Your task. The answer must be every line below that contains the string "agent".

Screenshot grounding data:
________

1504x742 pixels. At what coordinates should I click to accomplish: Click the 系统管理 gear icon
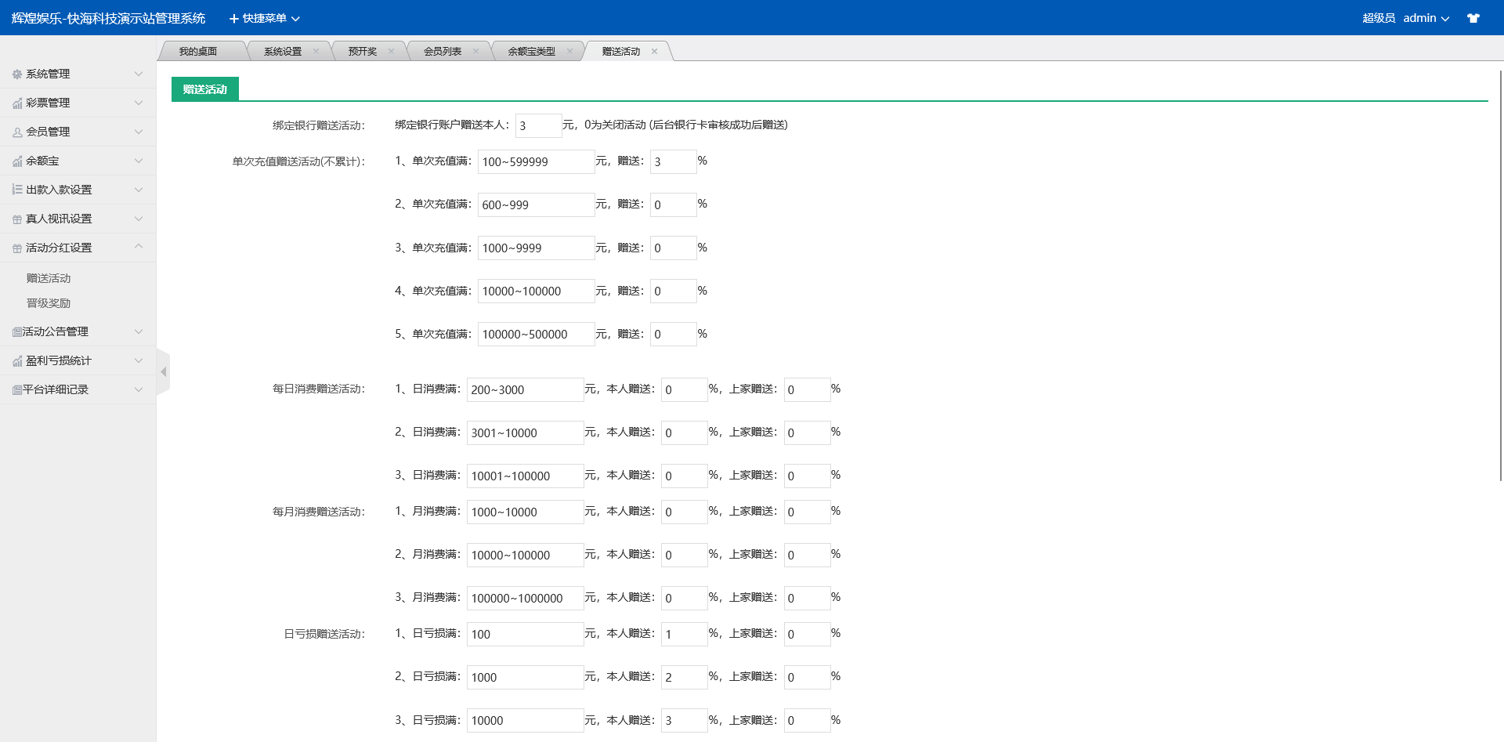pyautogui.click(x=17, y=74)
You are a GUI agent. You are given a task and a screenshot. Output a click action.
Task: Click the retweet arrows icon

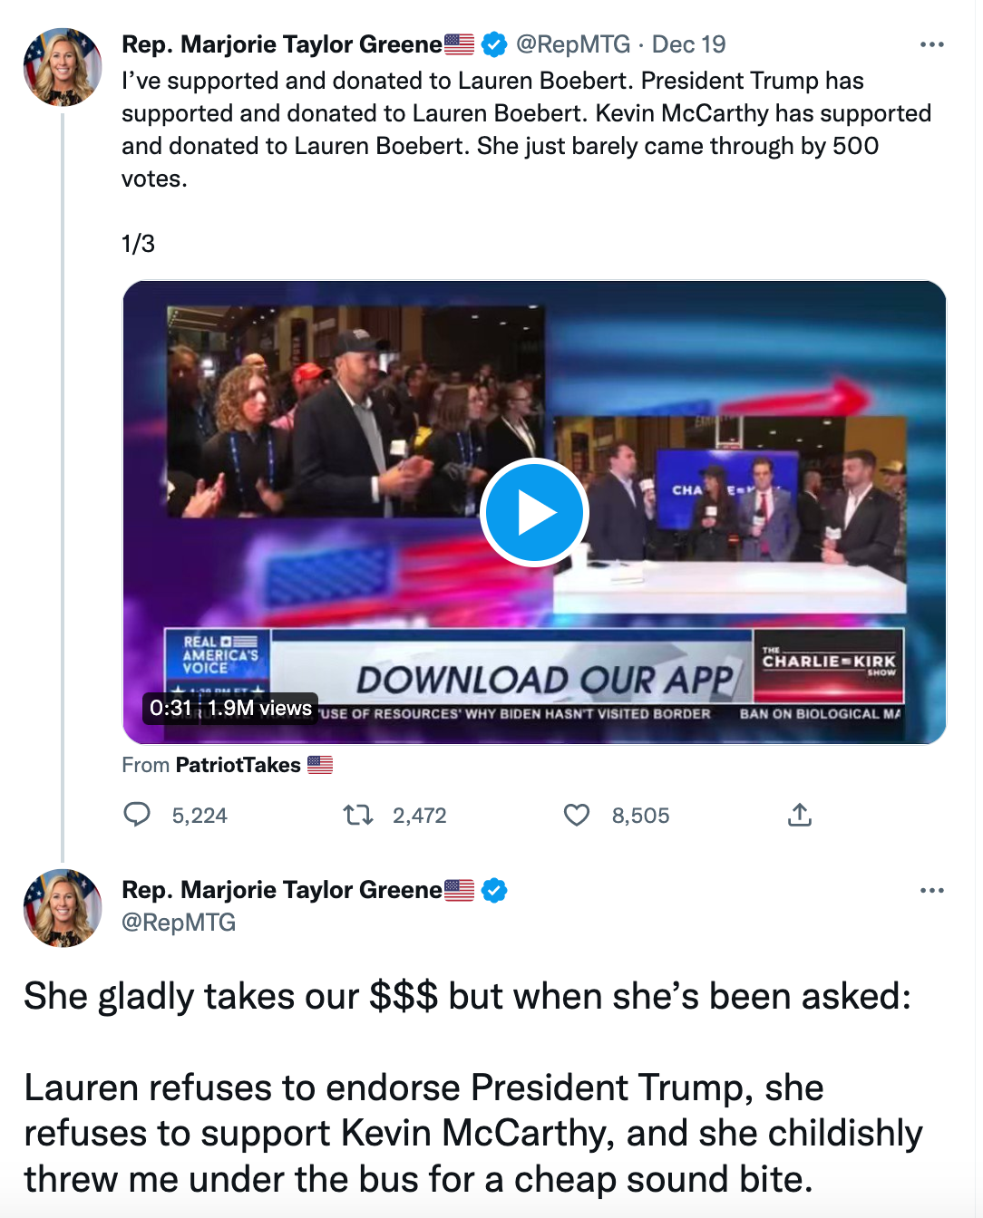(358, 815)
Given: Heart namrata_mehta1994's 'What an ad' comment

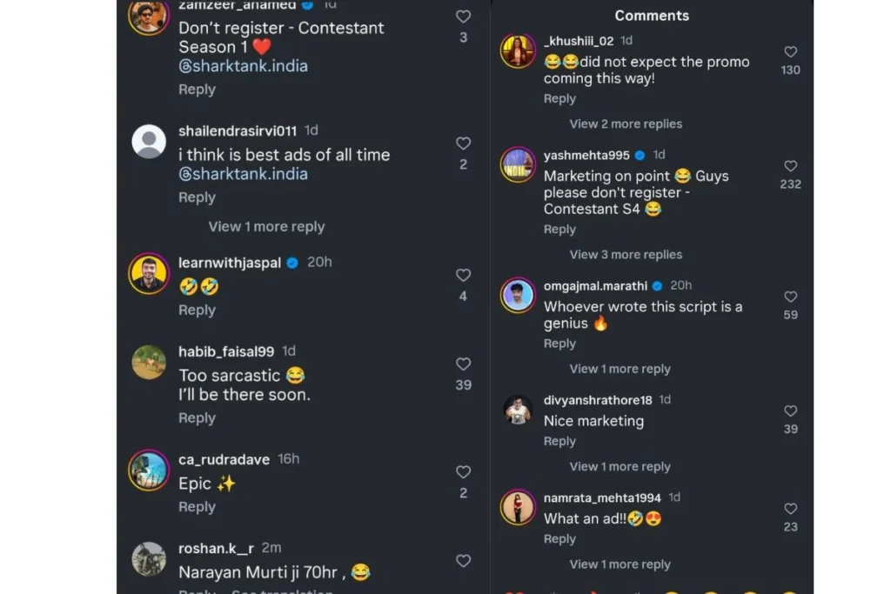Looking at the screenshot, I should pos(790,509).
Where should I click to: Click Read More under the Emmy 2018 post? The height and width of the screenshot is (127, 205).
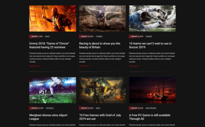point(34,66)
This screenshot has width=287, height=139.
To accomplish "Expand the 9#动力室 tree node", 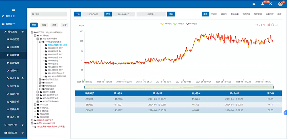I will click(35, 105).
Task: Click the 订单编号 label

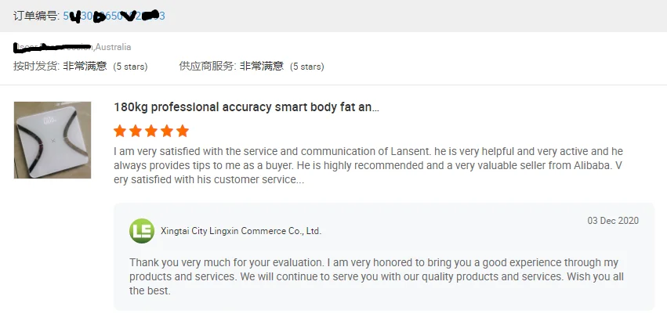Action: (36, 16)
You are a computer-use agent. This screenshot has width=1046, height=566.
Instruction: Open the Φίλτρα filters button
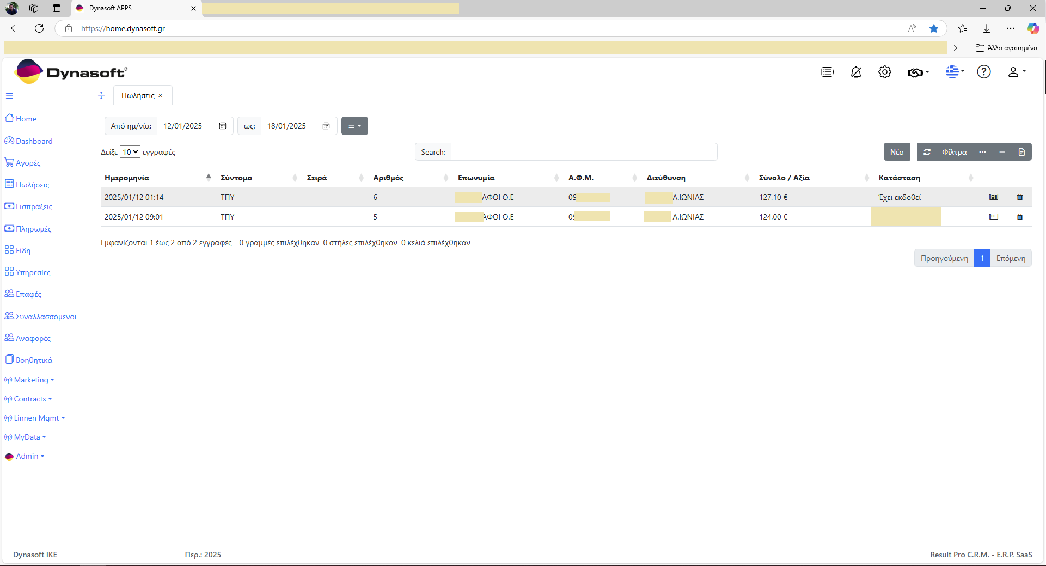point(955,152)
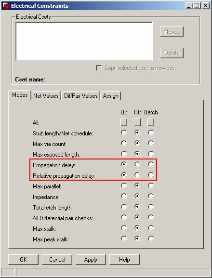Click the All On square button
Image resolution: width=212 pixels, height=278 pixels.
(124, 122)
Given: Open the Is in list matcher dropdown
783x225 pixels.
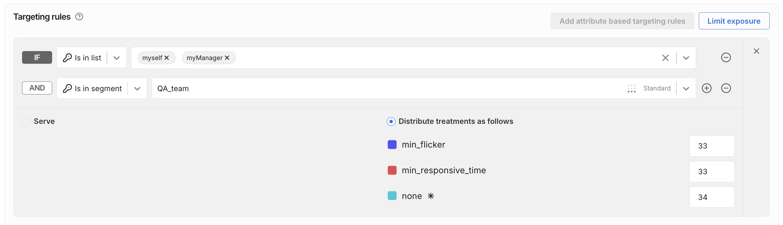Looking at the screenshot, I should click(117, 58).
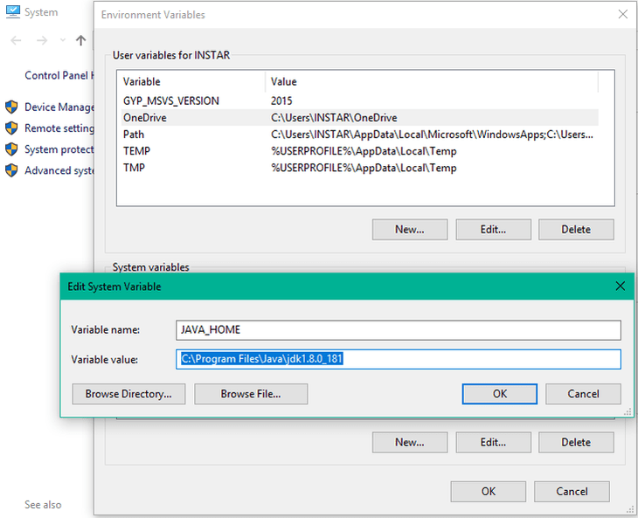The width and height of the screenshot is (638, 518).
Task: Click the Advanced system settings shield icon
Action: [x=11, y=170]
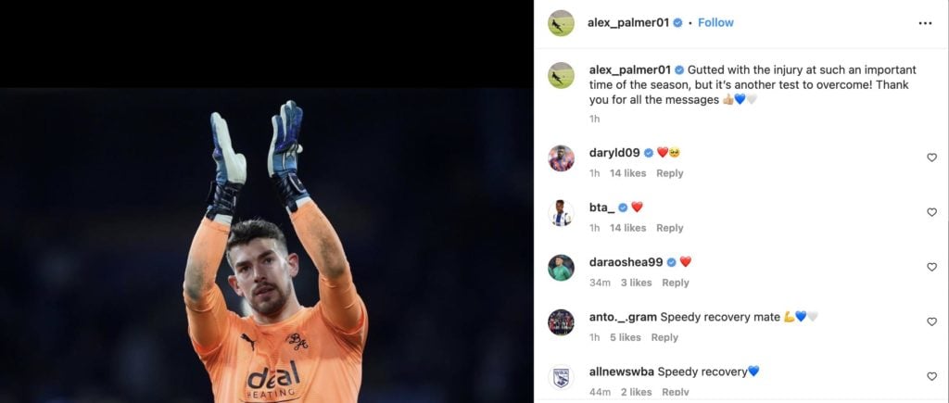The height and width of the screenshot is (403, 949).
Task: Like allnewswba's comment with the heart icon
Action: (931, 376)
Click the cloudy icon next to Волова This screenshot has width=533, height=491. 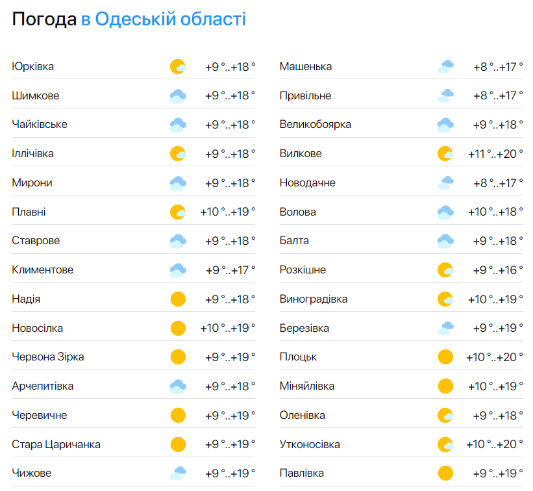[445, 212]
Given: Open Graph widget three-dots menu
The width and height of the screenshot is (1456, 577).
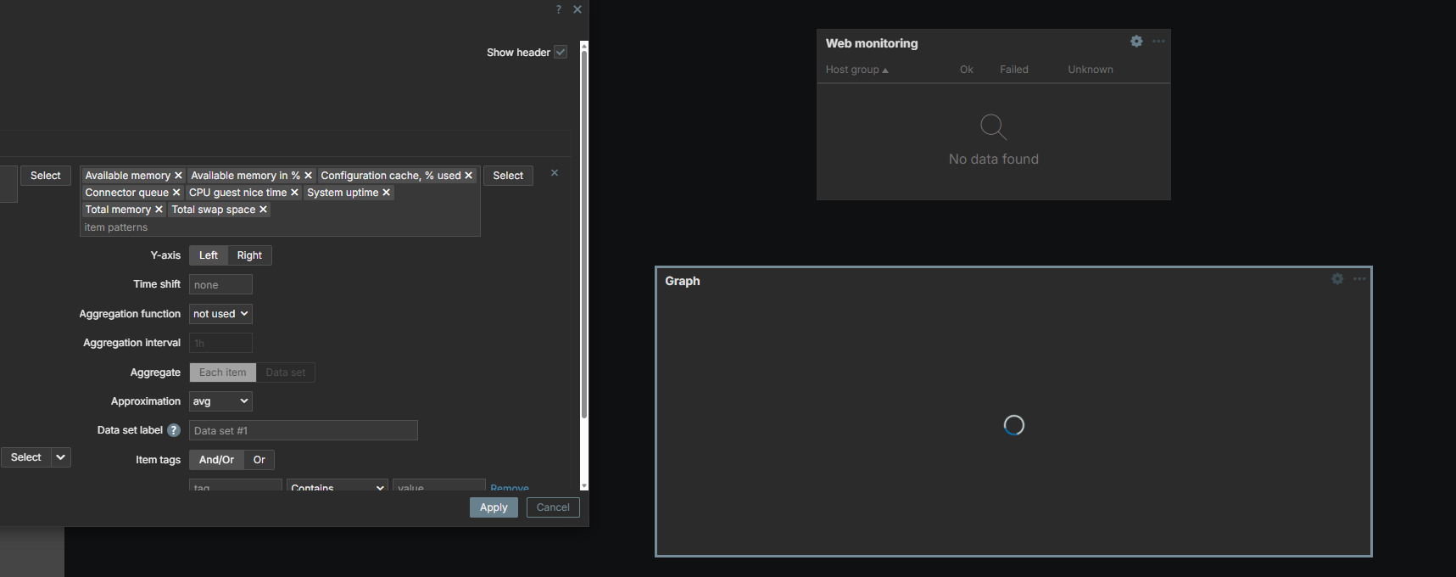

________

Reply.
You are a GUI agent. You are given a task and a screenshot. Output a click action.
You are a computer-use agent. This screenshot has width=1046, height=566.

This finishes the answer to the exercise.